As I'm not from the area, I can 't say this with certainty, but I'm not sure if there are city buses from the Tukwila station to SEA-TAC. I do remember seing an ad for a shuttle between the 2 for $29 each way! 

Link from downtown goes right to the airport - and is *MUCH* cheaper!


----------



## CHamilton (Apr 22, 2012)

Unfortunately, getting from Tukwila station to Seatac airport isn't easy or convenient. King County Metro bus 140 is the only bus that serves Tukwila station, and it does so only during rush hour. You then have to change buses to the A Line to get to the airport. As the_traveler says, taking Amtrak to Seattle King Street station and transferring to Link light rail is much easier and faster. Once you're at the airport, there are a bunch of hotel shuttles.


----------



## CHamilton (Jun 12, 2014)

It is now somewhat easier to get from Tukwila (TUK) station to Sea-Tac Airport. The RapidRide F line bus has replaced the 140. It runs every 10-15 minutes from TUK to Tukwila International Boulevard station, where you can take the LINK light rail one stop to the airport.


----------



## fairviewroad (Jun 16, 2014)

CHamilton said:


> It is now somewhat easier to get from Tukwila (TUK) station to Sea-Tac Airport. The RapidRide F line bus has replaced the 140. It runs every 10-15 minutes from TUK to Tukwila International Boulevard station, where you can take the LINK light rail one stop to the airport.
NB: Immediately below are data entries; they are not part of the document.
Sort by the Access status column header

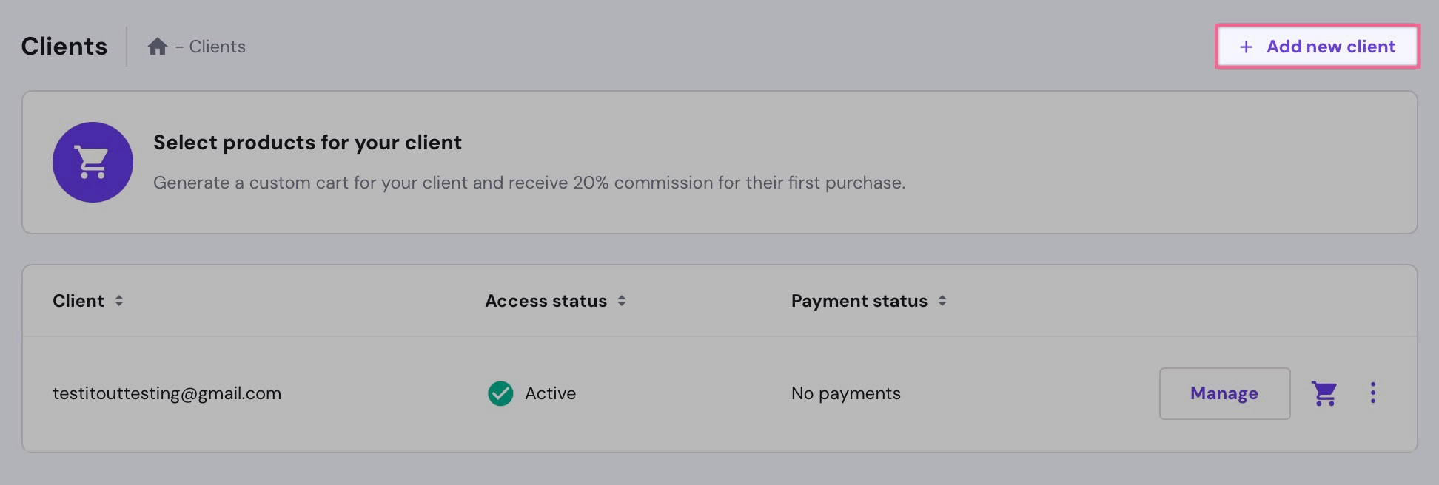click(546, 301)
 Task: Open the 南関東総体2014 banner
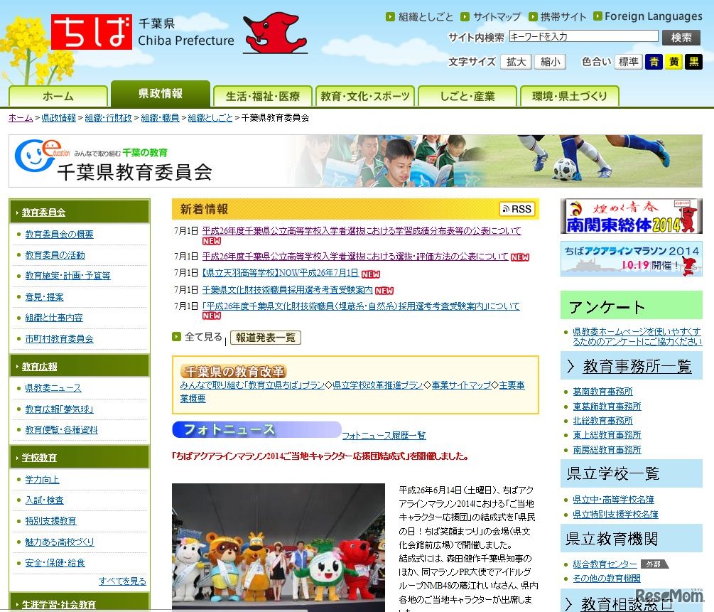point(629,217)
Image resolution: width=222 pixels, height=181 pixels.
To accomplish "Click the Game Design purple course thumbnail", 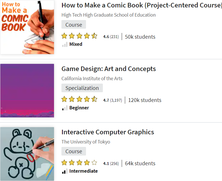I will [x=27, y=91].
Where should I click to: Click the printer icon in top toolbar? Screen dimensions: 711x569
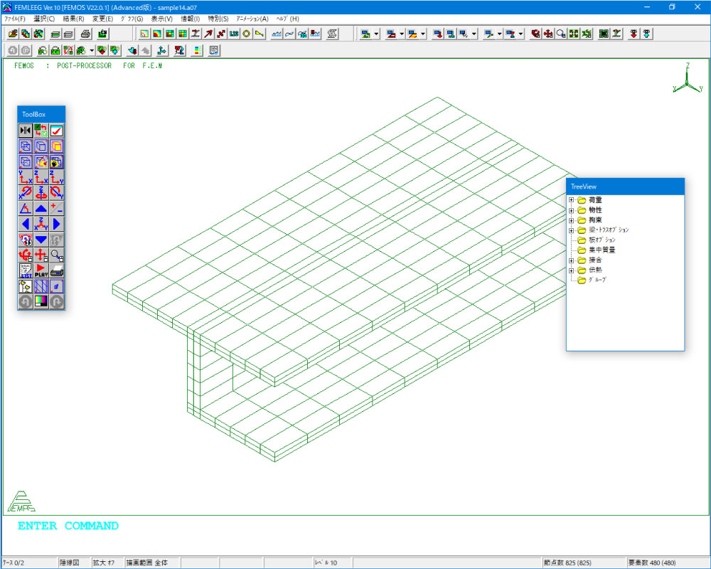85,33
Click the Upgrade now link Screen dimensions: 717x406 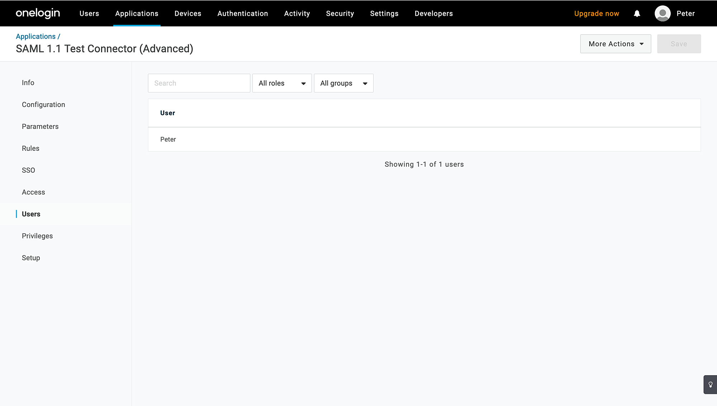click(x=597, y=14)
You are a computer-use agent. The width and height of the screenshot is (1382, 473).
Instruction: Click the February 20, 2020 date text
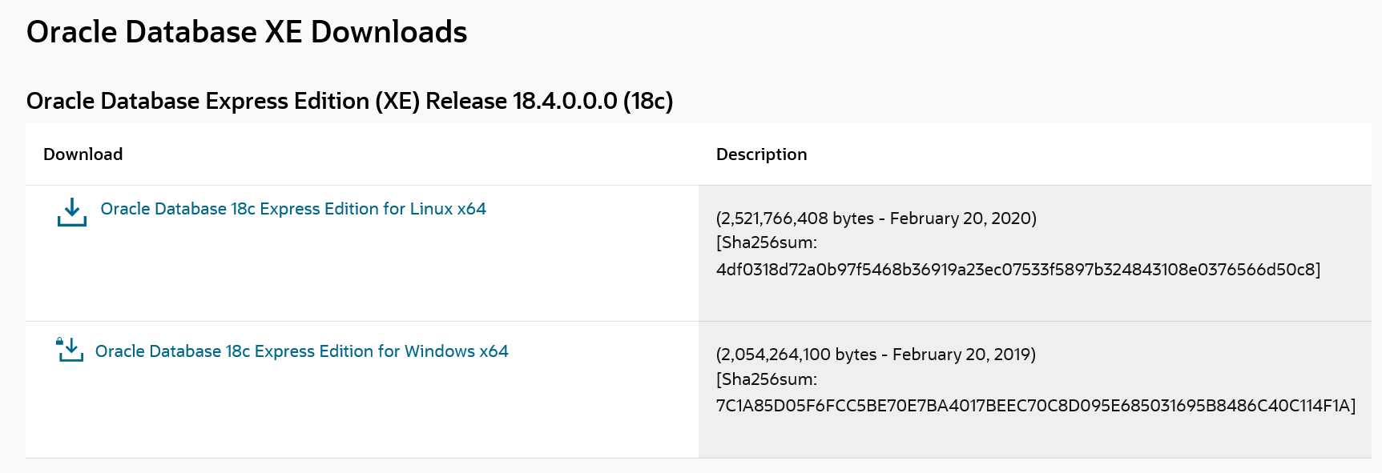tap(961, 218)
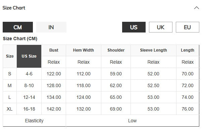Click the Bust column header

pos(54,50)
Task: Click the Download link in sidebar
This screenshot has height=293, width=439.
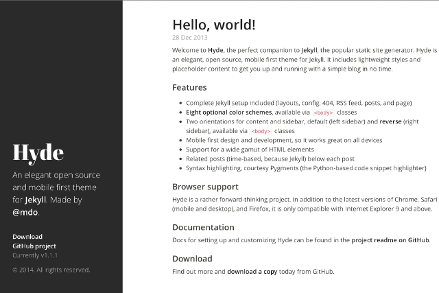Action: tap(27, 237)
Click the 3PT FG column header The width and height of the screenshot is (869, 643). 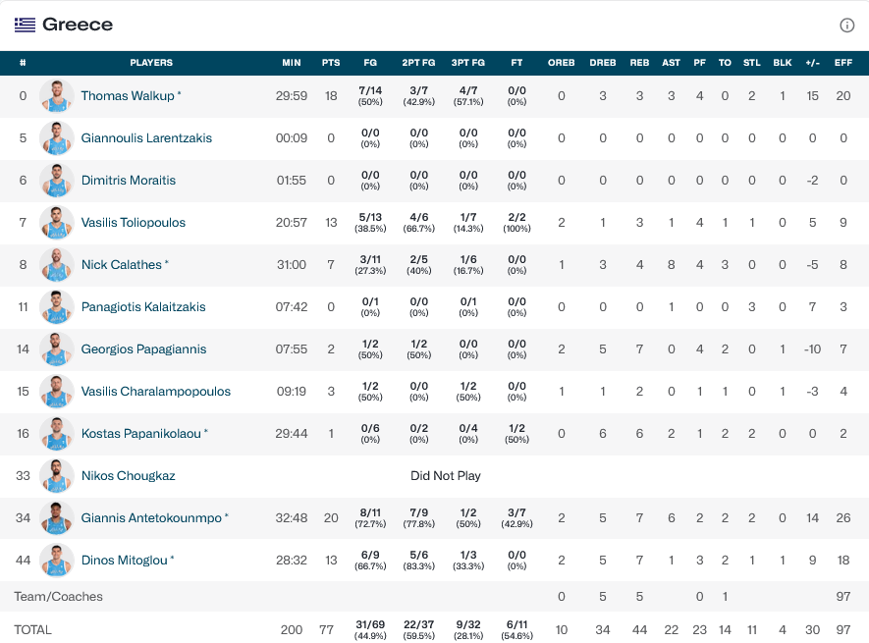467,63
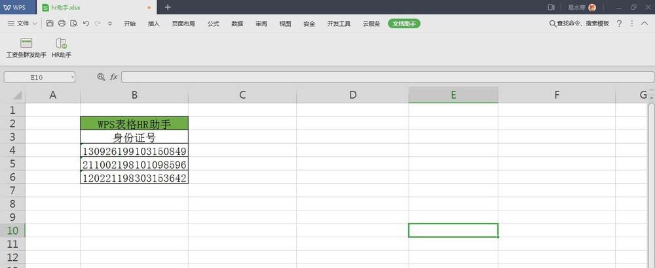This screenshot has height=268, width=655.
Task: Open print preview from quick toolbar
Action: click(74, 24)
So it's still a two-seat ride? Good grief.


----------



## NW cannonball (Jun 17, 2014)

Yup, Tukwila is a place where (is there a place there?) getting to the airport is slow and transfer-using and slow.

Puyallup -- who knows.

Most of Seattle, take the LINK .

Like almost anywhere, direct connection to mainline does not happen. Ever thus.


----------



## rickycourtney (Jun 17, 2014)

The new Sounder/Amtrak station in Tukwila is nearing completion and it's going to be really nice for an unstaffed Amtrak/commuter rail station!

As Charlie mentioned, the new RapidRide F Line provides frequent service (by King County standards) between Tukwila Station (Amtrak/Sounder) and Tukwila International Boulevard Station (Link Light Rail).

As to Tukwila vs. Seattle...

King Street Station to Sea-Tac on Link Light Rail takes about 50 minutes.

Tukwila Station to Sea-Tac on the F Line & Link Light Rail takes about 40 minutes... but bear in mind that it takes the Cascades 14 minutes to travel from King Street Station to Tukwila Station and you'll be stopped in Seattle for 20 minutes as passengers detrain and board. So really you're looking a total of 75-90 minutes depending on how fast a F Line bus arrives.

Getting off at King Street Station and transferring to Link Light Rail there is the fastest way to the airport... but if you want to spend more time on the train and use more forms of public transit (there's nothing wrong with that! :giggle: ) take the trip down to Tukwila!


----------